Your instructions:
Return the data below exactly, but only from the line containing "Identify the click" through the line containing "Sexo [textbox] (1069, 1147)", with both of those lines included.

The data:

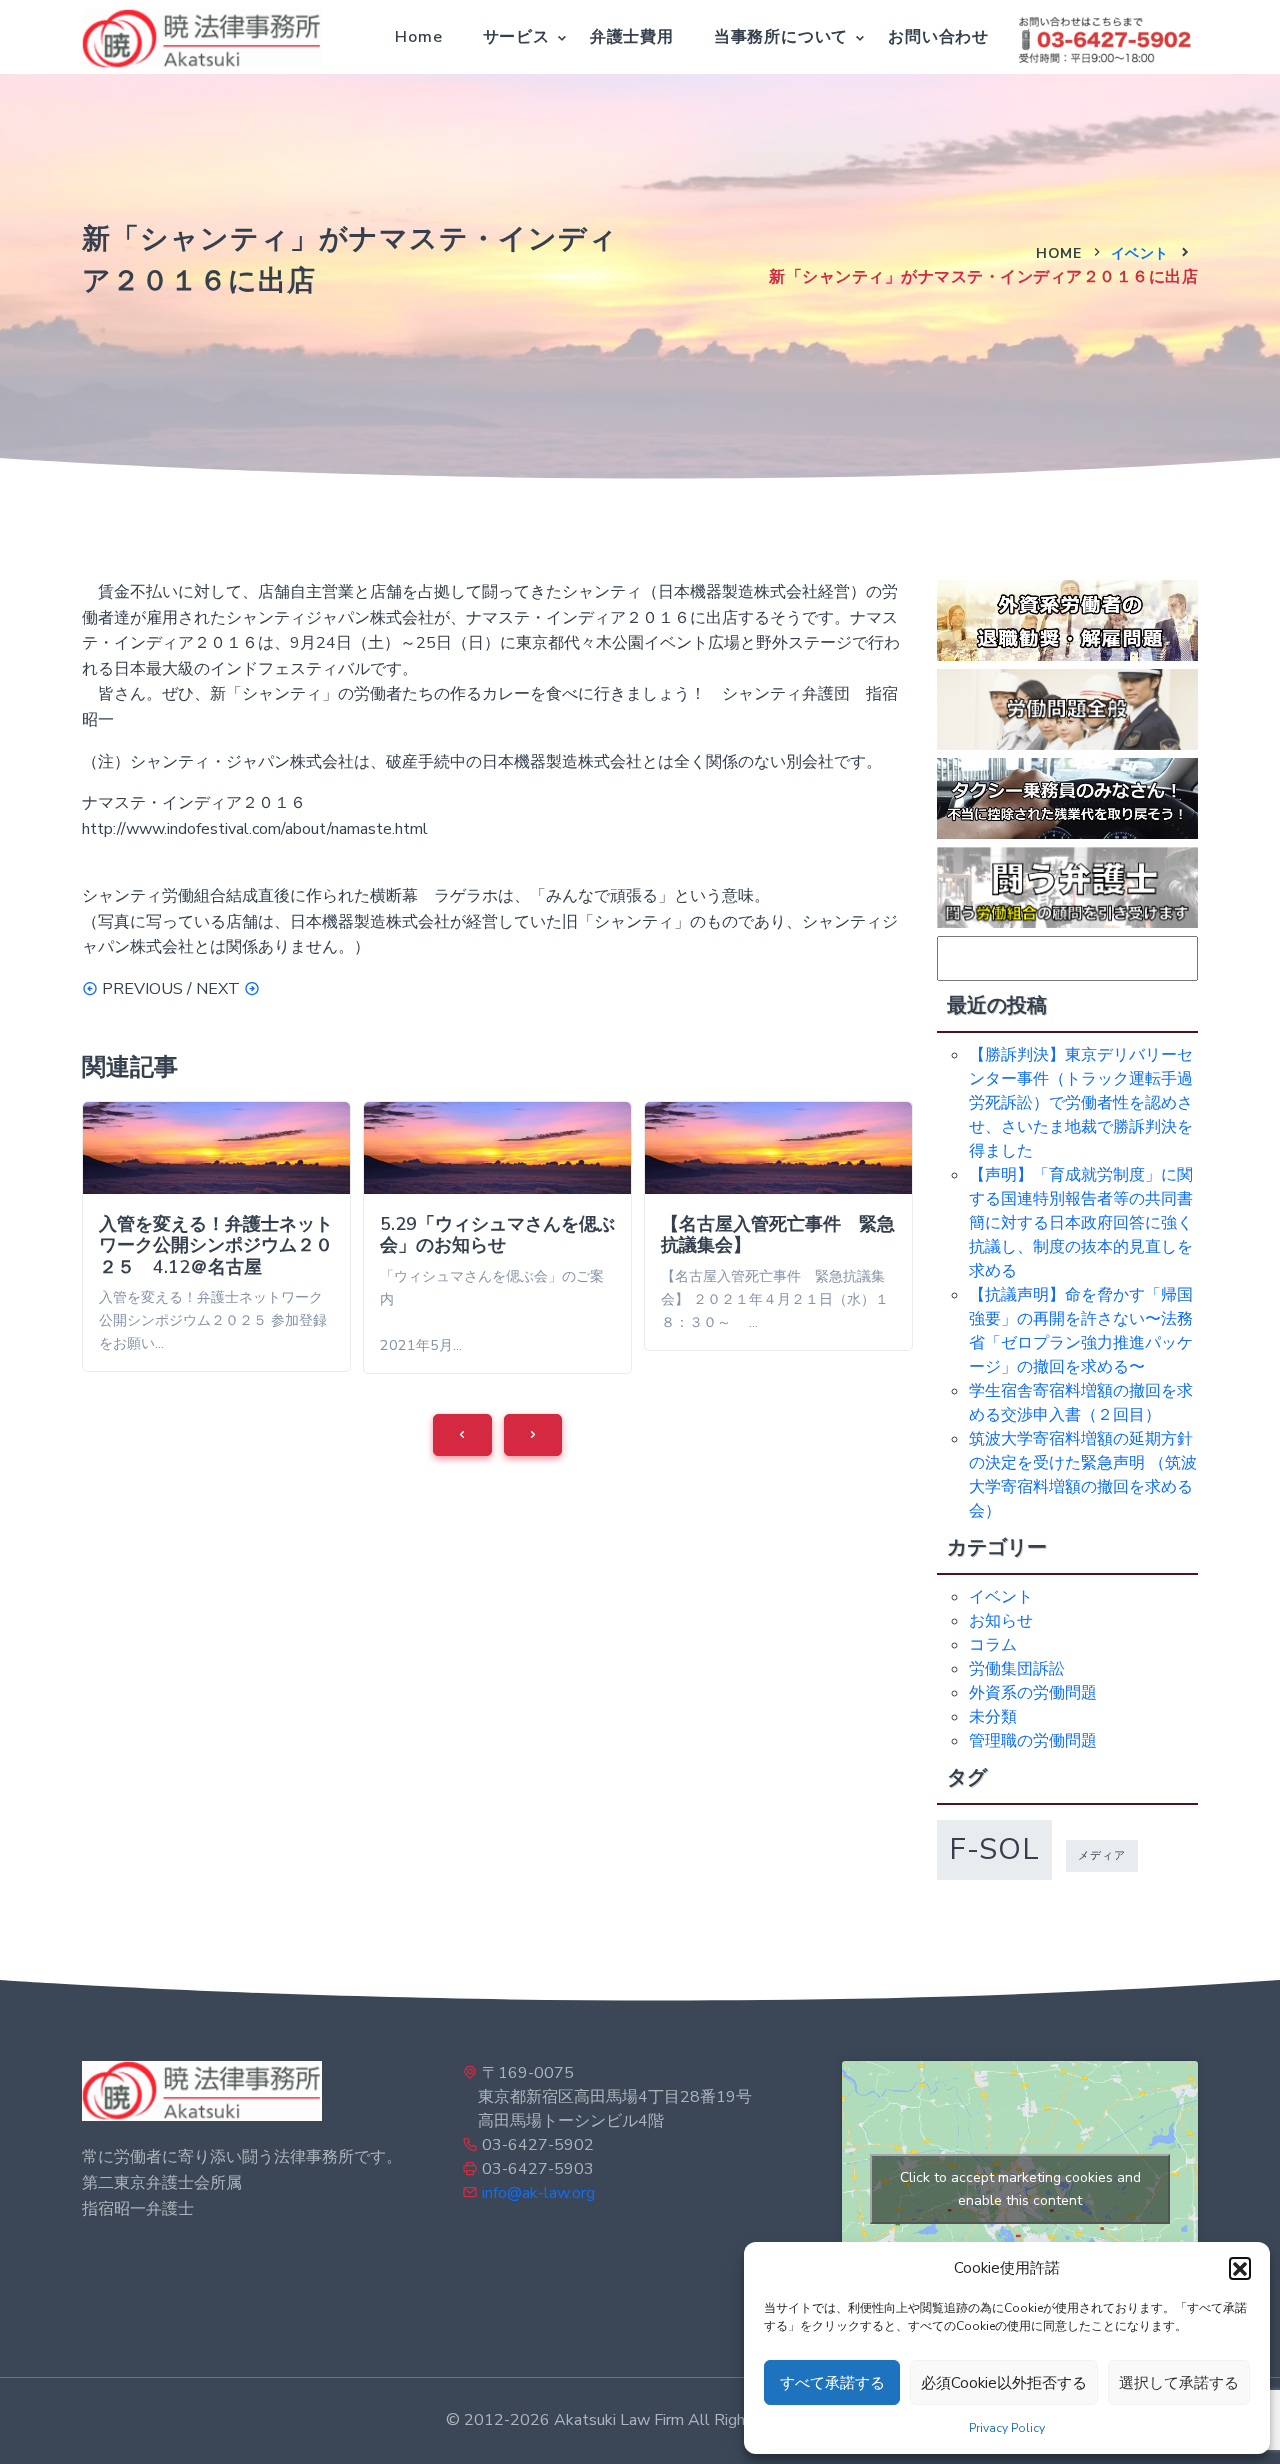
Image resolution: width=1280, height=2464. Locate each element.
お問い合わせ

--

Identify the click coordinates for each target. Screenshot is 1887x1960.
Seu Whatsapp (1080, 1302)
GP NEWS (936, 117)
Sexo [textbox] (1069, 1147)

Output for this exercise:
Identify the click coordinates for each target. Screenshot is 1887x1960.
Seu Whatsapp (1080, 1302)
GP NEWS (936, 117)
Sexo [textbox] (1069, 1147)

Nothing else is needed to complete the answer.